Against such a background of uncertainty, future governments will need to be ready to react to unfavourable fiscal developments that are likely to mean raising taxes. Political parties should avoid pledging not to raise taxes in the next Parliament as such a promise is not robust to the possible circumstances that may arise.
“The fiscal outlook has weakened since the last forecast by the Office for Budget Responsibility in March,” said Garry Young, Director of Macroeconomic Modelling and Forecasting at NIESR. “We see no headroom for extra spending or reduced taxes within the existing settlement. This means that all parties could breach their fiscal rules in the next parliament if they do not change their plans. Political parties should avoid pledging not to raise taxes in the next Parliament as such a promise is not robust to the possible circumstances that may arise.”
“Fiscal policy is frankly in disarray following the successive changes in fiscal rules by both main political parties,” said Jagjit S. Chadha, Director of the NIESR. “Rather than change the target every few years simply to avoid being accused dubbed as useless for failing to meet them, the next government must acknowledge the targets need to be adapted as fresh challenges arise, that they must be set in manner that is not subject to the political cycle, and that they are overseen by an independent Fiscal Council with the power to judge the appropriate stance of fiscal policy.”
- There are material differences between the parties’ plans, but none imply levels of spending or taxation outside of previous UK historical experience.
- All parties stress the importance of limiting borrowing to pay for investment. In all cases overall borrowing is expected to increase from current levels.
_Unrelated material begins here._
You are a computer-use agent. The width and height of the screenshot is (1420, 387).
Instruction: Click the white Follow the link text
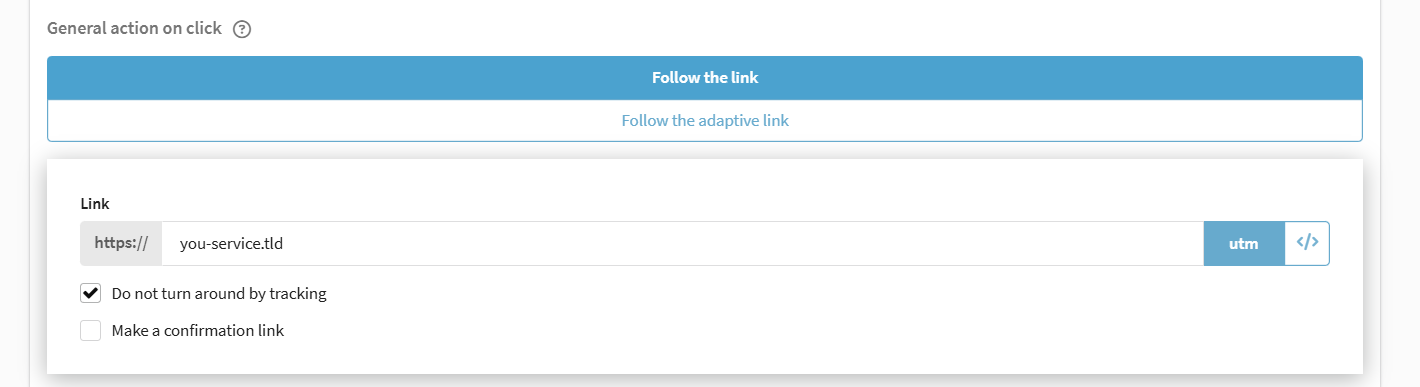pyautogui.click(x=705, y=78)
- The fiscal outlook is very uncertain with known risks associated with Brexit and demographic change. This means that promises not to raise taxation are not credible and unhelpful.
- An ageing population will require more resources for both the NHS and social care. Some consideration should be given to building in rising long-term taxes to pay for long-term higher spending.
- NIESR has calculated that compared with remaining in the EU, leaving the EU on the terms of the Prime Minister’s deal will result in tax revenue being lower by about £10 billion per year in the next Parliament and by about £30 billion by 2030.
- The promise by the Labour Party to compensate women born in the 1950s whose pension age was raised in 1995 and again in 2011 is estimated to have added £58 billion to Labour’s planned spending in the next Parliament to the additional spending already announced in the manifesto.
- There should be more consideration of long-term fiscal challenges and how the public might be prepared for dealing with them.
Notes for editors:
This full General Election Briefing on ‘Where is the Money Coming From?’ can be found here.
The full General Election Briefing on ‘The Fiscal Rules’ can be found here.
NIESR’s microsite containing briefings, podcasts and vodcasts on the General Election can be found here.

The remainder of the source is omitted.